- Opening Delimiter -

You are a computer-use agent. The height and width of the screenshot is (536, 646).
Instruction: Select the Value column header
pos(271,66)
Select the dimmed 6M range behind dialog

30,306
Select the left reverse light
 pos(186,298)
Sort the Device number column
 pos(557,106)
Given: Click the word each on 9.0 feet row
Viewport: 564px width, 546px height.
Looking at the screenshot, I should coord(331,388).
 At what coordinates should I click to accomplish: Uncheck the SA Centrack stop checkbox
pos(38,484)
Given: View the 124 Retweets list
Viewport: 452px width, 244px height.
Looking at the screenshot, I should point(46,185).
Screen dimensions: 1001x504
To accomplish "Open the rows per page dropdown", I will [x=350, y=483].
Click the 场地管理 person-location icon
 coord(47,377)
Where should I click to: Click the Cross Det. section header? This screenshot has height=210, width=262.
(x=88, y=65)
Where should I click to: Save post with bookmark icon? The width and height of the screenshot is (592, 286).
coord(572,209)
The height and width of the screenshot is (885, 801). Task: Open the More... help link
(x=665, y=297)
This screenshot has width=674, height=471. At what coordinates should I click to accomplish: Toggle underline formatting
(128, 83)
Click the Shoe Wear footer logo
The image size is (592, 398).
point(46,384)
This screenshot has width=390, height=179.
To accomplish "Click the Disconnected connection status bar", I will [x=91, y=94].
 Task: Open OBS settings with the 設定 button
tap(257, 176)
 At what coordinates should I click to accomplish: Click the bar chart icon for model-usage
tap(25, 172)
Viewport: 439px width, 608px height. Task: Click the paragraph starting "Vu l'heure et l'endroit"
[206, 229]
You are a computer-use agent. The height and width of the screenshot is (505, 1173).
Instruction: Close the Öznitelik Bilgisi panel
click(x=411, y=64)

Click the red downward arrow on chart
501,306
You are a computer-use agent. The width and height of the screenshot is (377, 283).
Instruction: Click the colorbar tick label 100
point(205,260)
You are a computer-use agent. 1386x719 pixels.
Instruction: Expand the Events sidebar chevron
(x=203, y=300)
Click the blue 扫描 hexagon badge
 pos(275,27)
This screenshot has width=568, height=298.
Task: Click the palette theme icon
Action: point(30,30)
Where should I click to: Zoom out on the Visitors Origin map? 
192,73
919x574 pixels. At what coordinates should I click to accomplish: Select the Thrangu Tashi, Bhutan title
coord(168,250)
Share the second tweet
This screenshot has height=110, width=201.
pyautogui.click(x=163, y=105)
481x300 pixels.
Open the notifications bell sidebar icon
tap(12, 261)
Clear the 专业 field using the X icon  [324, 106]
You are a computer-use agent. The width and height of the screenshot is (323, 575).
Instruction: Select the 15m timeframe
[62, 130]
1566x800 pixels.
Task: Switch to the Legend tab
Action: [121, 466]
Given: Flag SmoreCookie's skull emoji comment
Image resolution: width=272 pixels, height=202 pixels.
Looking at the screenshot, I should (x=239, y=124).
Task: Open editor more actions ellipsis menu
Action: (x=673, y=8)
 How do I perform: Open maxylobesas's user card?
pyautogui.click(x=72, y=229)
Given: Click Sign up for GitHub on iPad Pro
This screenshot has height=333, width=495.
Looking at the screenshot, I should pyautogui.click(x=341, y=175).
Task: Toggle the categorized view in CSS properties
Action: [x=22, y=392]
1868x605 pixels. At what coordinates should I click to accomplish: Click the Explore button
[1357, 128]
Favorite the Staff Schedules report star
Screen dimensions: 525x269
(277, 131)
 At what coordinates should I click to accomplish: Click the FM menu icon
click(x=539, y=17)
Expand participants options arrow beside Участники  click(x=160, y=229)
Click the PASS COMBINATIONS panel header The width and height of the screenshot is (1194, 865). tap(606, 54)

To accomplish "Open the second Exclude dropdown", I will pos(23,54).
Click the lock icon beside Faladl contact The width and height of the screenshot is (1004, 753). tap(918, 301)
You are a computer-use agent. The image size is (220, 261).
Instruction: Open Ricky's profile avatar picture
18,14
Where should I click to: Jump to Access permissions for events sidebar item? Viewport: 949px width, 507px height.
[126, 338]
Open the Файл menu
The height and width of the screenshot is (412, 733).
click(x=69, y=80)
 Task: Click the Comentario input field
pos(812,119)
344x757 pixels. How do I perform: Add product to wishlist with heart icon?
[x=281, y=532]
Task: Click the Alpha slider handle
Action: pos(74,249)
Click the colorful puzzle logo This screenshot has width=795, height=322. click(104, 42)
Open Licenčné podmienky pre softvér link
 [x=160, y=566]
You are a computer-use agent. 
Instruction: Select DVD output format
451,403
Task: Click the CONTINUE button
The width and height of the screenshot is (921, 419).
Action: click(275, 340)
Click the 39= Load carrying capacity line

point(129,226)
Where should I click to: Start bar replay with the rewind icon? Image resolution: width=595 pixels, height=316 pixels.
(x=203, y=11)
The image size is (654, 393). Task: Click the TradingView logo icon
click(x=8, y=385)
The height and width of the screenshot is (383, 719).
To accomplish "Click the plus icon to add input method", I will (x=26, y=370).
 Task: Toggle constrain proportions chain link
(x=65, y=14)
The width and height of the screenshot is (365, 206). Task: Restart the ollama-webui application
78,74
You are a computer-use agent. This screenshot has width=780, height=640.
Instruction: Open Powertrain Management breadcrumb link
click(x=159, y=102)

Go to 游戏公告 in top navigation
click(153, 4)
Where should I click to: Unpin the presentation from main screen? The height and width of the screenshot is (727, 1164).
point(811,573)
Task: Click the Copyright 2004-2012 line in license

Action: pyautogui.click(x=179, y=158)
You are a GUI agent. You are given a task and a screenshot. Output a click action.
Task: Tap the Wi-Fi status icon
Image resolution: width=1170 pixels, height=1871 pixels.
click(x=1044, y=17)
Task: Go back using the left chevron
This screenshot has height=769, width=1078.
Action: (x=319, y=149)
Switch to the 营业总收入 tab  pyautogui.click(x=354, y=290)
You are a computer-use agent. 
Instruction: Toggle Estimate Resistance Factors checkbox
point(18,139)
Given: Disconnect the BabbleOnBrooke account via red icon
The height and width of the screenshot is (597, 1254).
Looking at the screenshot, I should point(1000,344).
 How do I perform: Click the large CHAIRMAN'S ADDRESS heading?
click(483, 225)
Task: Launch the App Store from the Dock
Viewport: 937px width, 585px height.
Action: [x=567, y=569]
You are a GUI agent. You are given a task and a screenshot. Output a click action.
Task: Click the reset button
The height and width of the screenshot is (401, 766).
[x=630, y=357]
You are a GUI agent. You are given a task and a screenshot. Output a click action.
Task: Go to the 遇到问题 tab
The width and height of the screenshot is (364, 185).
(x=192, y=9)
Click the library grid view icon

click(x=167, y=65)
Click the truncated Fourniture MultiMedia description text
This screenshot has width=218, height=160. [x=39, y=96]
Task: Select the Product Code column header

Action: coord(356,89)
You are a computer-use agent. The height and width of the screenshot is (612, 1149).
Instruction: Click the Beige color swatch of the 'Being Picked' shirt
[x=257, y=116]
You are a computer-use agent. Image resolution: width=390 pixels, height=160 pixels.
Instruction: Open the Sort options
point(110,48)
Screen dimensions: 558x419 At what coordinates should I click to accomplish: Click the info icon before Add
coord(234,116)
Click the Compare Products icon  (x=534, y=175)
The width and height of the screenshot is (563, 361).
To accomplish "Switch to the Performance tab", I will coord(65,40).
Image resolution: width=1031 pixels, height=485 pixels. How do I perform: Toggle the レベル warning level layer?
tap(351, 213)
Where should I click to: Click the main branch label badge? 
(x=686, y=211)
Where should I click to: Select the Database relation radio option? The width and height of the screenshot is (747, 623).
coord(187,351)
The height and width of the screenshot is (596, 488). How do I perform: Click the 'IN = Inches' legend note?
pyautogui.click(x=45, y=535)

- Closing Delimiter -

Look above for the line with "This screenshot has height=110, width=201." and the line with "Clear the 专业". Write out those two lines and all the lines between them, exactly, and no others.

#### [Answer section]
This screenshot has height=110, width=201.
pyautogui.click(x=163, y=105)
481x300 pixels.
Open the notifications bell sidebar icon
tap(12, 261)
Clear the 专业 field using the X icon  [324, 106]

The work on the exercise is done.